19 Nov 2012
AS MUCH AS £400M of tax could have been underpaid by directors and senior executives of some of the UK's largest companies, a rise of 43% on the £280m under investigation last year.
The data, obtained under the Freedom of Information Act by law firm Pinsent Masons, is indicative of a steady rise on compliance work undertaken by HM Revenue & Customs, it said, as well as investigations into avoidance linked to the 50p tax rate and the temporary special tax on bank bonuses.
Further reading
The £400m under scrutiny comprises PAYE and National Insurance contributions.
Pinsent Masons partner Jason Collins said HMRC has increased its focus on executives as they are a potentially lucrative source of extra tax revenue.

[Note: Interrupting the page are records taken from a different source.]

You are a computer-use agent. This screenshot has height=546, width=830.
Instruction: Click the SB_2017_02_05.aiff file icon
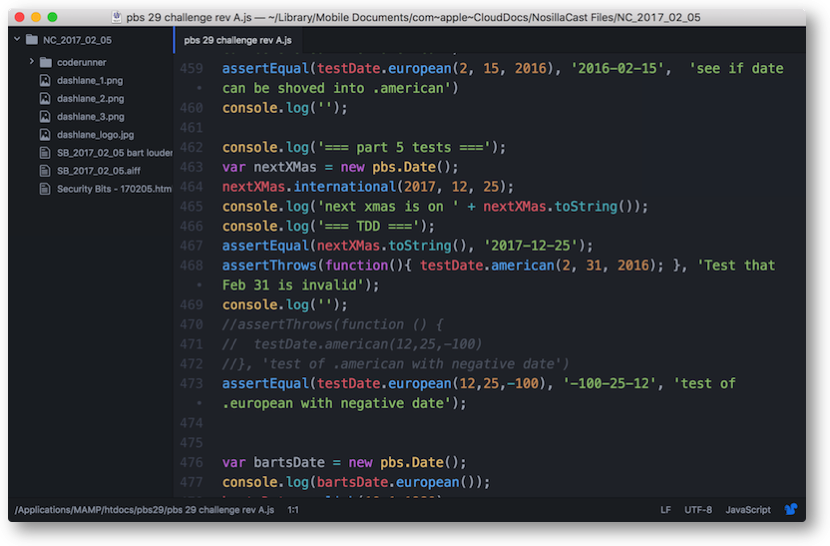click(x=45, y=170)
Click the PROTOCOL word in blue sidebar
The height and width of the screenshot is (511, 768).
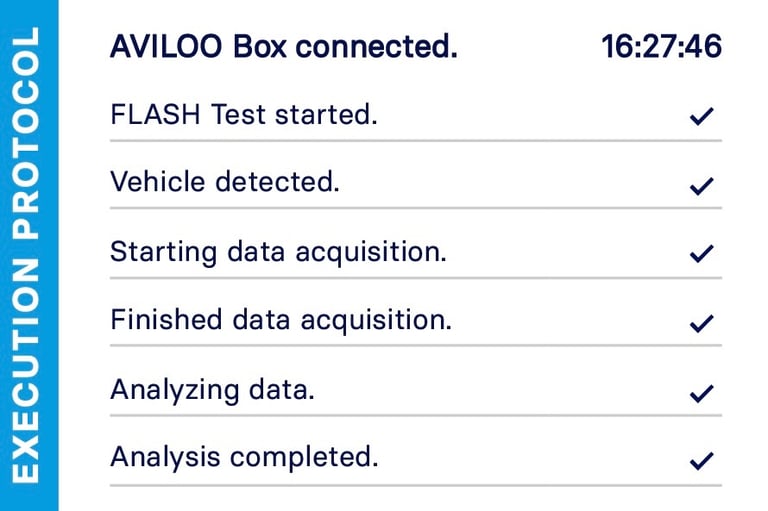coord(25,133)
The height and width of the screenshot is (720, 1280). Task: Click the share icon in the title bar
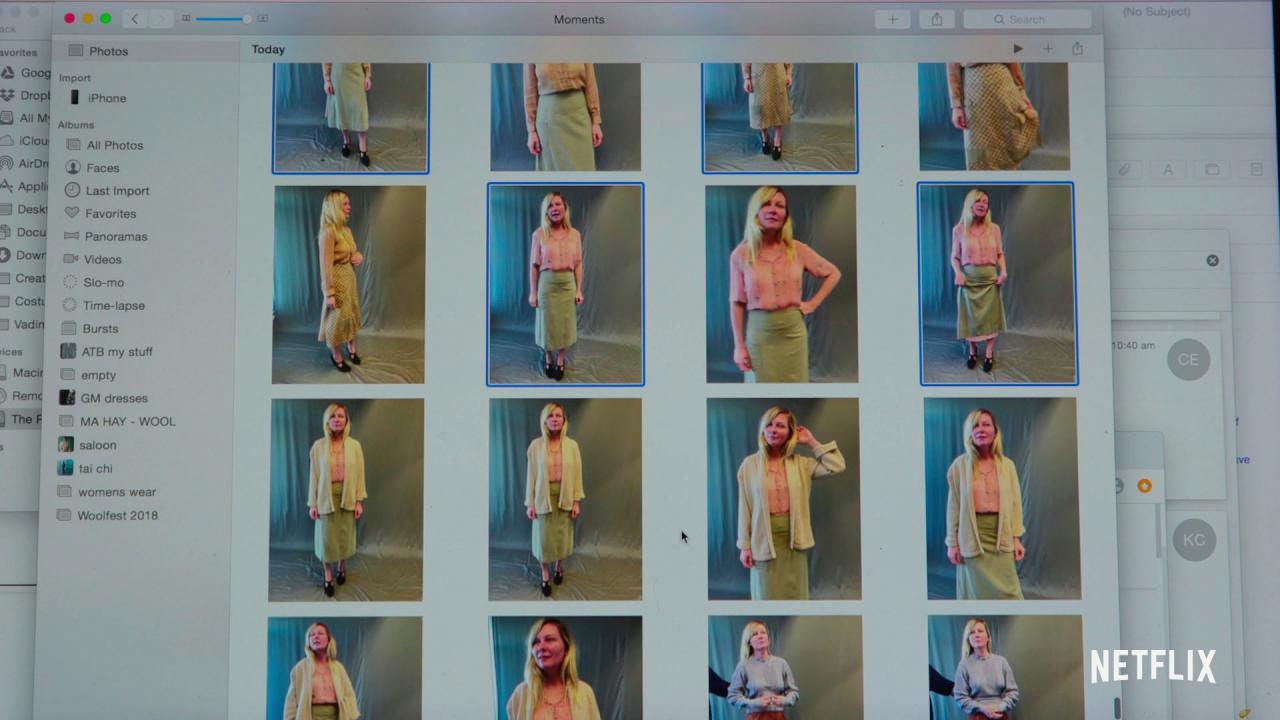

He said: "HMRC has taken a particular interest in cases where income or an individual's role at a company has been structured to reduce their tax burden, particularly their PAYE or National Insurance contributions.
"The introduction of new taxes for higher earners, such as the 50p marginal tax rate, mean HMRC will be on increased alert for any new forms of tax avoidance. The 50p tax brought in less than expected, so this may have set alarm bells ringing for tax investigators."
He was quick to point out, though, that tax is not necessarily missing simply because HMRC believes it is.
"[The] £400m is just the figure that HMRC estimates might be at stake, and the amount HMRC will actually collect through their investigation work will be much lower," said Collins.
An HMRC spokesman said: "HMRC ensures everyone pays the tax they owe but we focus on areas of greatest risk of tax loss and this approach is working - last year alone we brought in nearly £7 billion in additional tax from policing the tax rules covering large businesses."